Task =
The records below are to be repeated exactly, and their pictures left out.

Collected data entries
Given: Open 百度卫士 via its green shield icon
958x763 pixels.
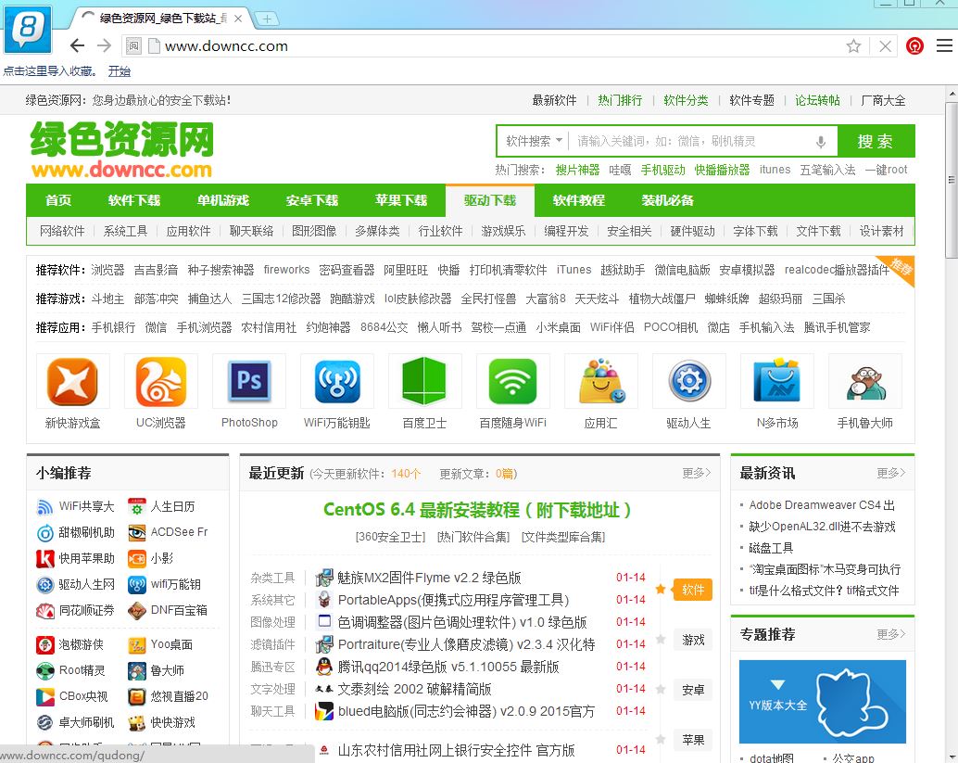Looking at the screenshot, I should [x=424, y=380].
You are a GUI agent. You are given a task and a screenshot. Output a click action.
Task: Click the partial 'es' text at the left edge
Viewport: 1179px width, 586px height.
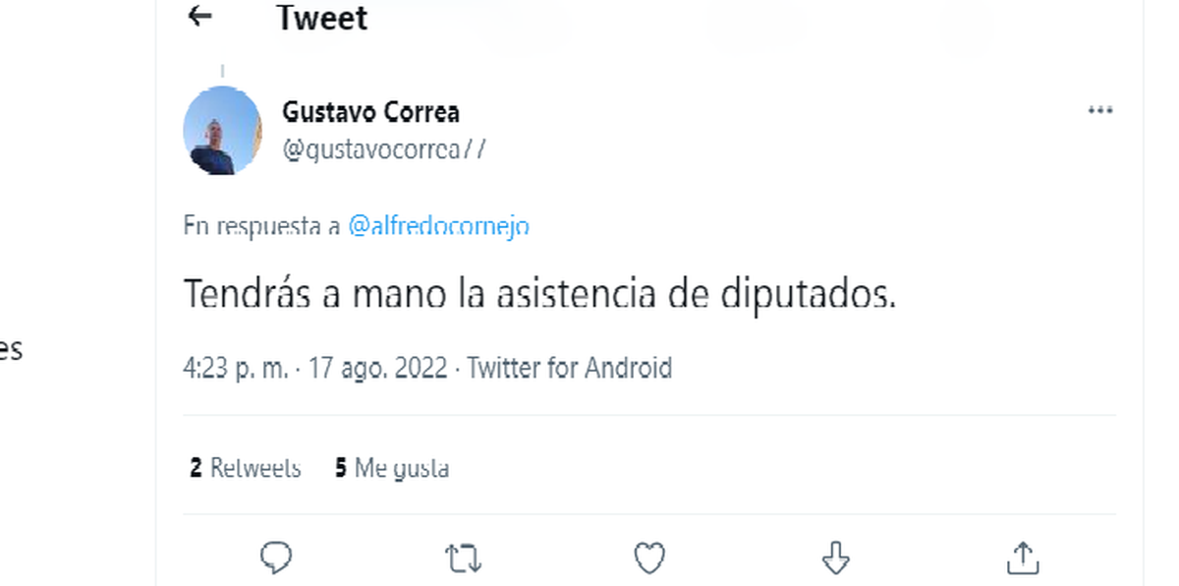point(10,349)
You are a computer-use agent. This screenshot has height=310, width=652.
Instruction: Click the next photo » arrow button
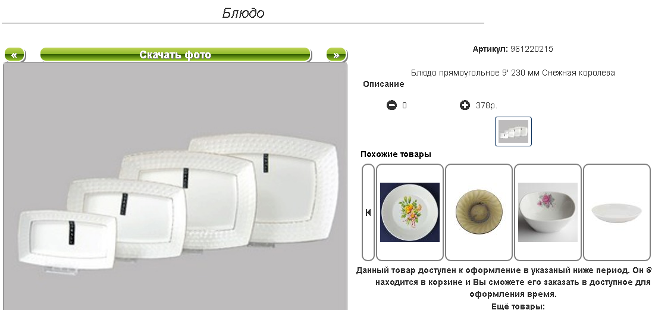click(336, 55)
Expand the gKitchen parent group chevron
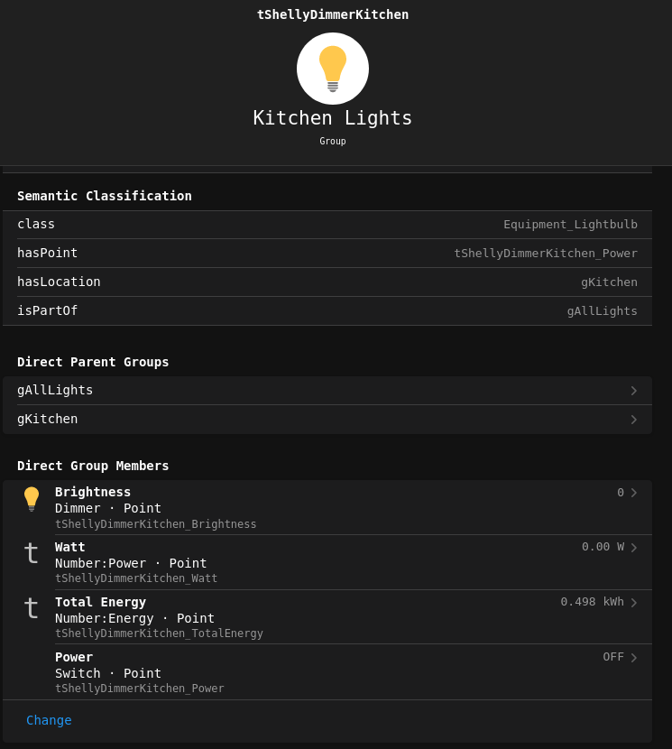The height and width of the screenshot is (749, 672). click(x=633, y=420)
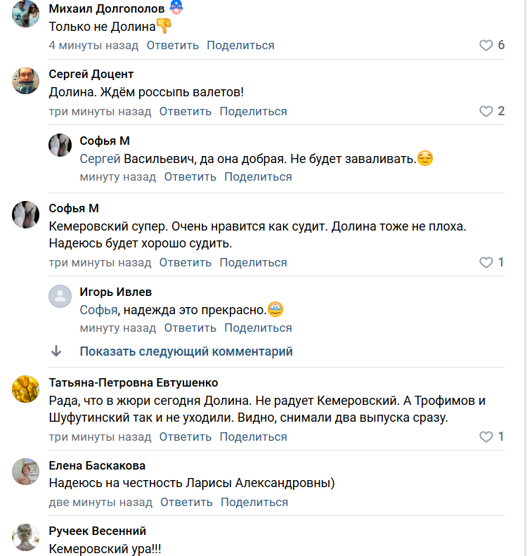This screenshot has height=556, width=527.
Task: Expand replies with the down arrow icon
Action: pos(56,351)
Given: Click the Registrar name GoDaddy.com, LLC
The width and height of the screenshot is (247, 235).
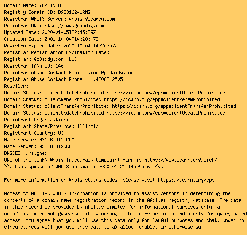Looking at the screenshot, I should click(55, 59).
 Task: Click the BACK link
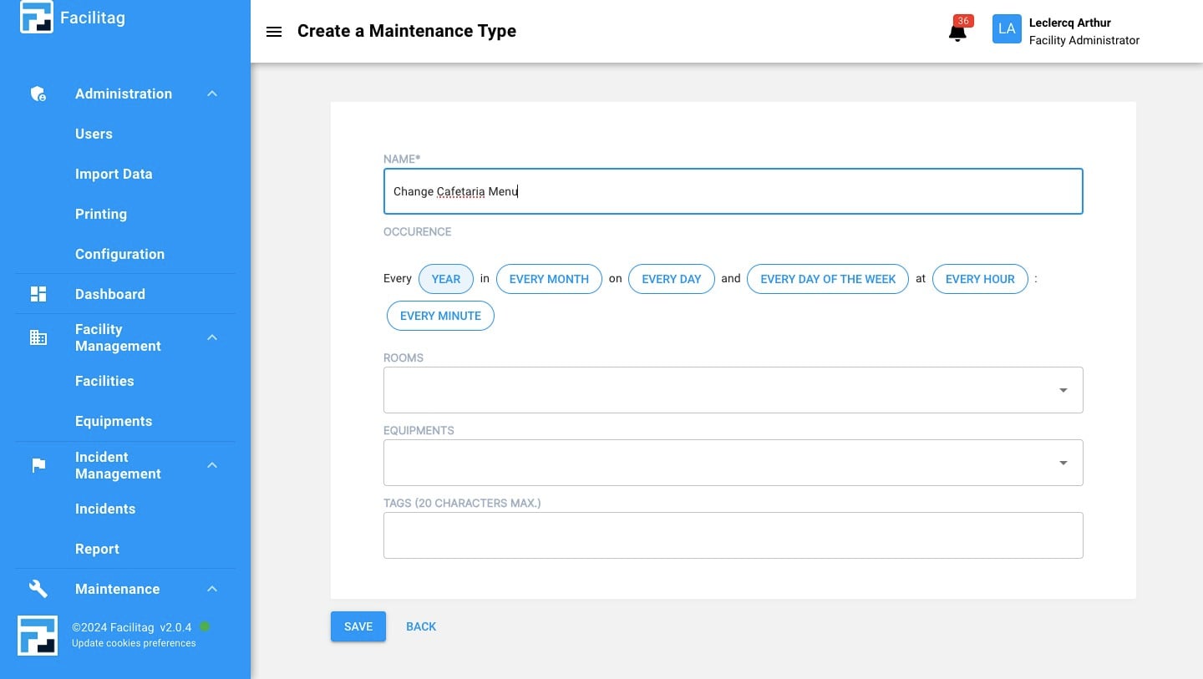(421, 626)
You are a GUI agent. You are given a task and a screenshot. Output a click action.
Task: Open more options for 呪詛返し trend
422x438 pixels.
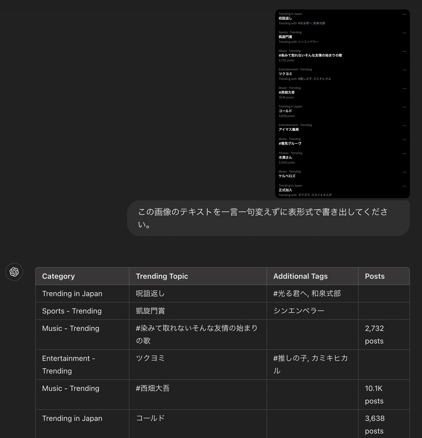pyautogui.click(x=404, y=14)
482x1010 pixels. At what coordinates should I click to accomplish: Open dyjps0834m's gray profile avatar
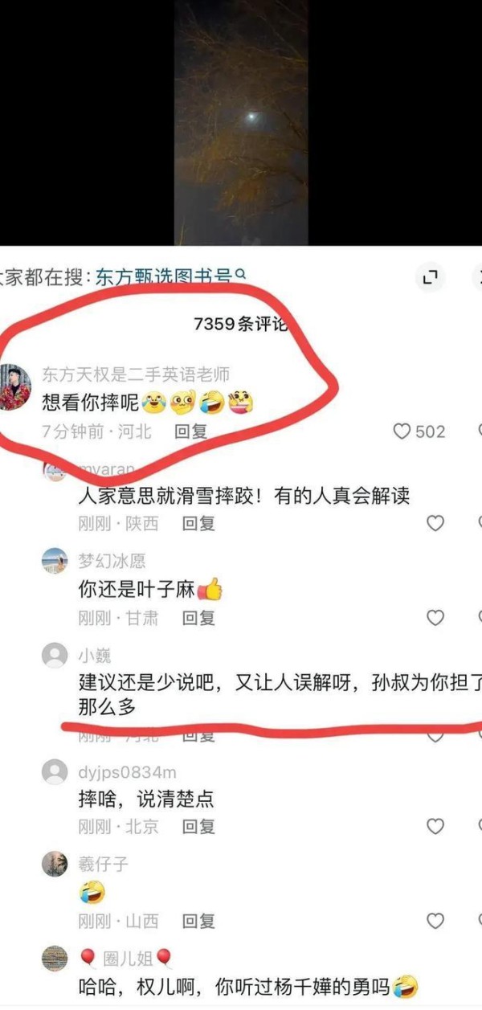click(55, 772)
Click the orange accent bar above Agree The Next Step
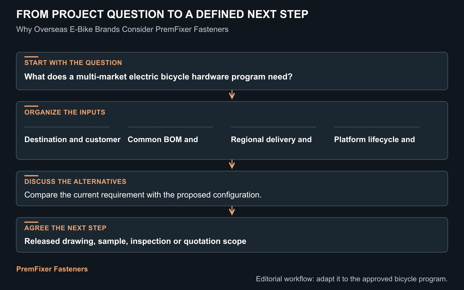This screenshot has height=290, width=464. pyautogui.click(x=31, y=222)
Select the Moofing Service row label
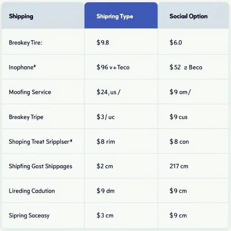The image size is (231, 231). pyautogui.click(x=30, y=92)
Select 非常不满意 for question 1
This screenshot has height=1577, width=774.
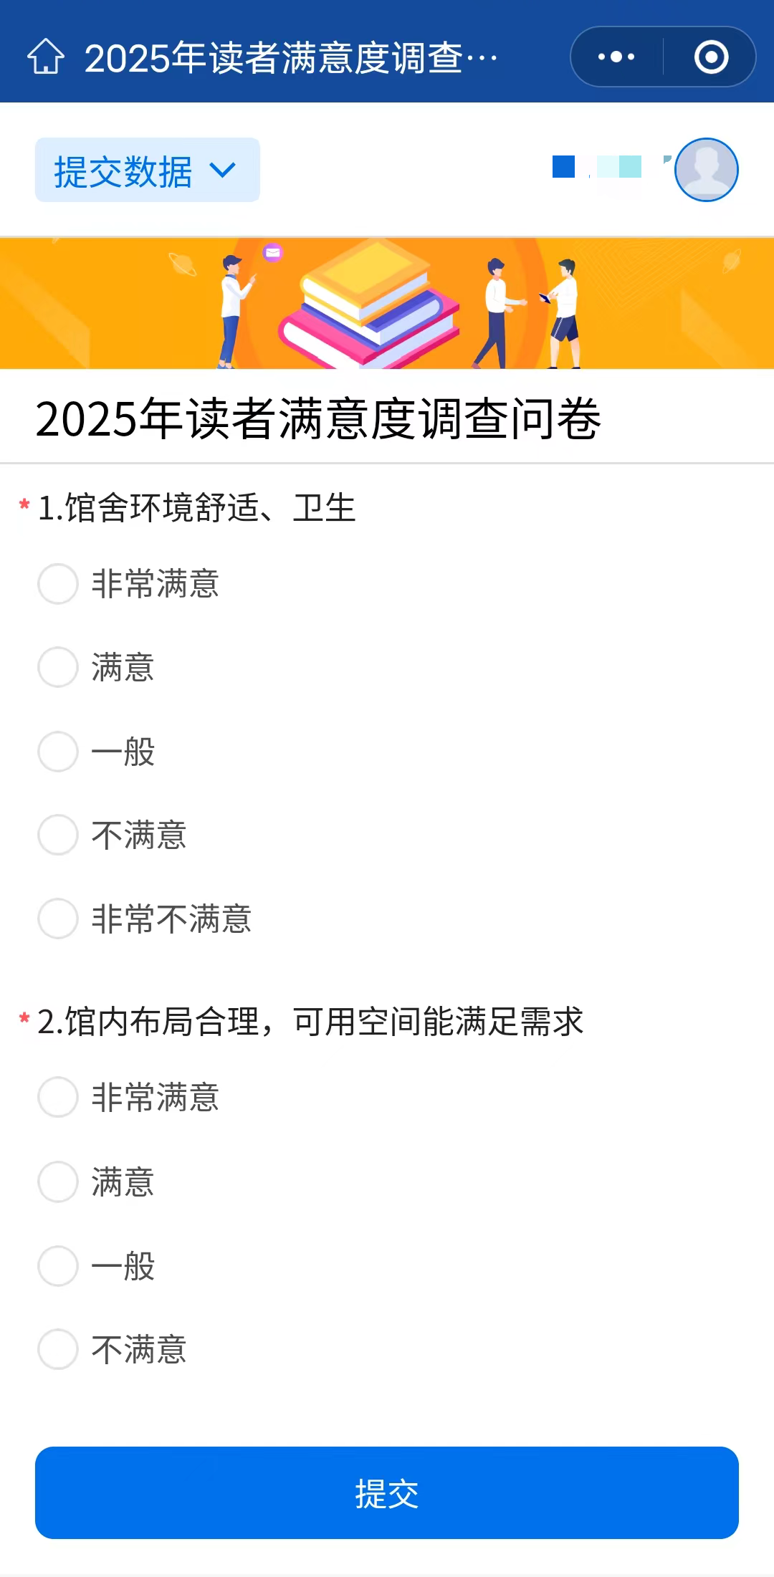point(58,919)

Answer =
Given: Open 百度卫士 via its green shield icon
958x763 pixels.
Looking at the screenshot, I should [x=424, y=380].
You are a GUI agent. You are given a task and a screenshot. Output a click action.
Task: Click the partial 'es' text at the left edge
Viewport: 1179px width, 586px height.
point(10,349)
You are a computer-use agent. This screenshot has height=310, width=652.
Instruction: Click the next photo » arrow button
click(336, 55)
Expand the gKitchen parent group chevron
The height and width of the screenshot is (749, 672). click(x=633, y=420)
This screenshot has height=556, width=527.
Task: Expand replies with the down arrow icon
Action: pos(56,351)
Given: Click the Registrar name GoDaddy.com, LLC
The width and height of the screenshot is (247, 235).
Looking at the screenshot, I should click(55, 59).
 Task: Click the BACK link
(421, 626)
You are a GUI agent. You are given a task and a screenshot. Output a click action.
Task: Open more options for 呪詛返し trend
422x438 pixels.
pyautogui.click(x=404, y=14)
482x1010 pixels. At what coordinates should I click to accomplish: Open dyjps0834m's gray profile avatar
click(55, 772)
Click the orange accent bar above Agree The Next Step
This screenshot has height=290, width=464. pyautogui.click(x=31, y=222)
Select the Moofing Service row label
The image size is (231, 231). pyautogui.click(x=30, y=92)
Select 非常不满意 for question 1
This screenshot has height=1577, width=774.
point(58,919)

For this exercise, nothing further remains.